# Document passage

** Start **

Asparagus spears emerging from the ground
Asparagus grows best in a sunny spot with regular feeding

Chit early potatoes

Anyone who thinks potatoes are a somewhat bland food needs more home-grown new potatoes in their life! The distinctive sweetness of freshly dug and immediately cooked new potatoes is something to cherish. I remember as a small child seeing fish and chip shops putting up ‘now frying new potatoes’ signs in their windows in early summer and knowing that there was a treat in store next time I was allowed in! That’s the sweet June moment that I think of at the start of this month when I’m lining up the seed potatoes in eggboxes, like a child lining up toy soldiers. Pop them in with the ‘rose end’ (the end with the most shoots) pointing upwards and keep in a well-lit frost-free place indoors. Once the shoots are fat and around 3cm long then the tubers are ready for planting out.

Plant asparagus

I’m sure asparagus would be more widely grown if it wasn’t for the fact that planting it is a long-term commitment to the place where you garden. Planted now, asparagus crowns will be ready for an initial harvest in two years. "TWO YEARS!" often seems to be the response to this statement, followed by the choice not to plant asparagus. Then six years later and still in the same garden, that response will seem a mistake. Think of all those delicious harvests missed! Going out first thing on a fresh spring morning to cut some fresh asparagus spears with the dew still on them is a special moment. One that I wish I could bottle up and dip into in the depths of winter to lift my spirits! Choose a sunny spot with soil that drains very well. Dig a trench 30cm deep, add a 5cm layer of garden compost to the bottom of it, then mound it up in the middle. Place the asparagus crowns on top of the mound just made, planting 40cm apart and spreading out the roots. Fill in the trench, covering the crowns with 8cm of soil. Water well, mulch with another 5cm of compost, then feel good that you’ve just made an investment that can crop well for the next two decades.

** End **

# What is asked
(a) Answer these questions using the gardening text.
(i) How long should the shoots on seed potatoes be before the tubers are ready for planting out?
(ii) How deep should the trench for asparagus be dug?
(iii) How far apart should asparagus crowns be planted?
(b) Reproduce the part of the gardening text that opens with the words "Chit early potatoes" and closes with "for planting out.".
(c) Continue the gardening text on potatoes and asparagus, beginning after its last sentence.

# Given data
** Start **

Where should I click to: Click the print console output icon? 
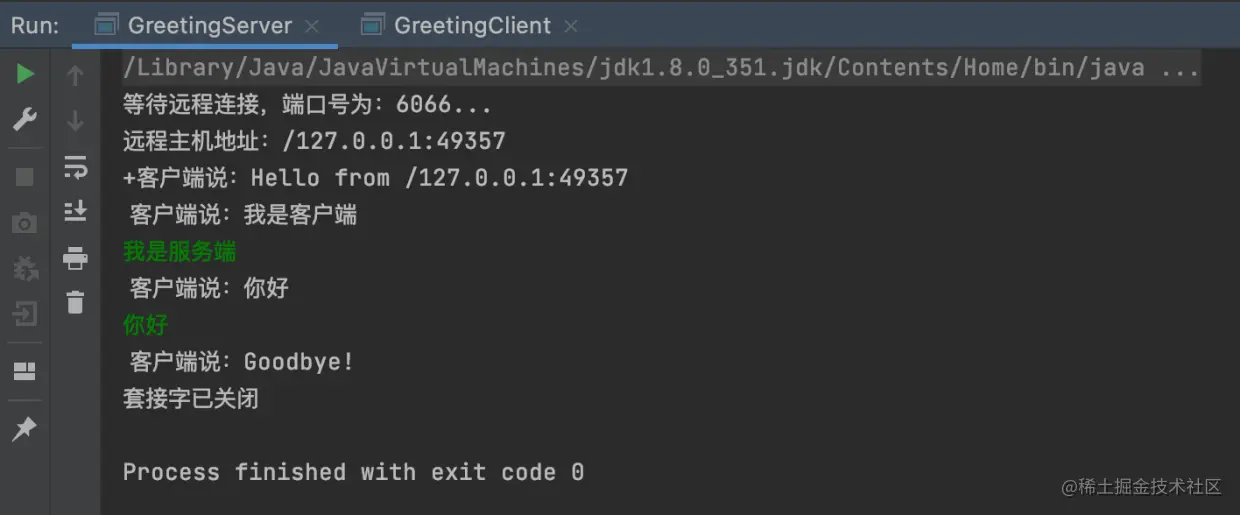pyautogui.click(x=75, y=258)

** End **

# Per-task outputs
(a)
(i) Around 3cm long, and fat.
(ii) 30cm deep.
(iii) 40cm apart.

(b)
Chit early potatoes

Anyone who thinks potatoes are a somewhat bland food needs more home-grown new potatoes in their life! The distinctive sweetness of freshly dug and immediately cooked new potatoes is something to cherish. I remember as a small child seeing fish and chip shops putting up ‘now frying new potatoes’ signs in their windows in early summer and knowing that there was a treat in store next time I was allowed in! That’s the sweet June moment that I think of at the start of this month when I’m lining up the seed potatoes in eggboxes, like a child lining up toy soldiers. Pop them in with the ‘rose end’ (the end with the most shoots) pointing upwards and keep in a well-lit frost-free place indoors. Once the shoots are fat and around 3cm long then the tubers are ready for planting out.

(c)
Plant rhubarb

Maybe I’m mad, but I can’t get enough rhubarb. I would gladly eat it every day, although there’s something special about the first few harvests, when there is precious little else to harvest fresh from the garden. I’m no cook, but fresh rhubarb cooked on a hob until soft with a little water, honey, fresh ginger and a dash of cinnamon is my spring speciality! Plant dormant crowns now (you often find them sold in little bags and covered with compost) in a wide open, sunny space. I find it a great plant for growing in a sunny but scruffy corner of the garden where it can take up as much space as it likes. Plant rhubarb crowns 90cm apart, planting so the tip of the crown is just above soil level, then water and mulch with a 5cm layer of rotted homemade compost.


Start from seed

Sowing beetroot seed in modules
Monogerm beetroot seeds like these, produce just one seedling, whereas most beetroot seeds are actually a cluster of seeds, producing several seedlings

Sow beetroot

Beetroot is one of those ‘too good to be true’ veg crops. It’s easy to sow, something of a super-food, able to withstand the cold, and gives a heavy crop without being overly fussy. The seeds are large so it’s easy to space out the seed as you sow, which can save a lot of fiddly thinning out later. Sow the seeds in rows, 2.5cm deep and space the seeds about 10cm apart. A sunny spot in soil that has had lots of compost or manure added in previous years should give you a bumper crop. Beetroot doesn’t take up much space so I like to keep sowing new rows every month or so to give a longer period of harvest.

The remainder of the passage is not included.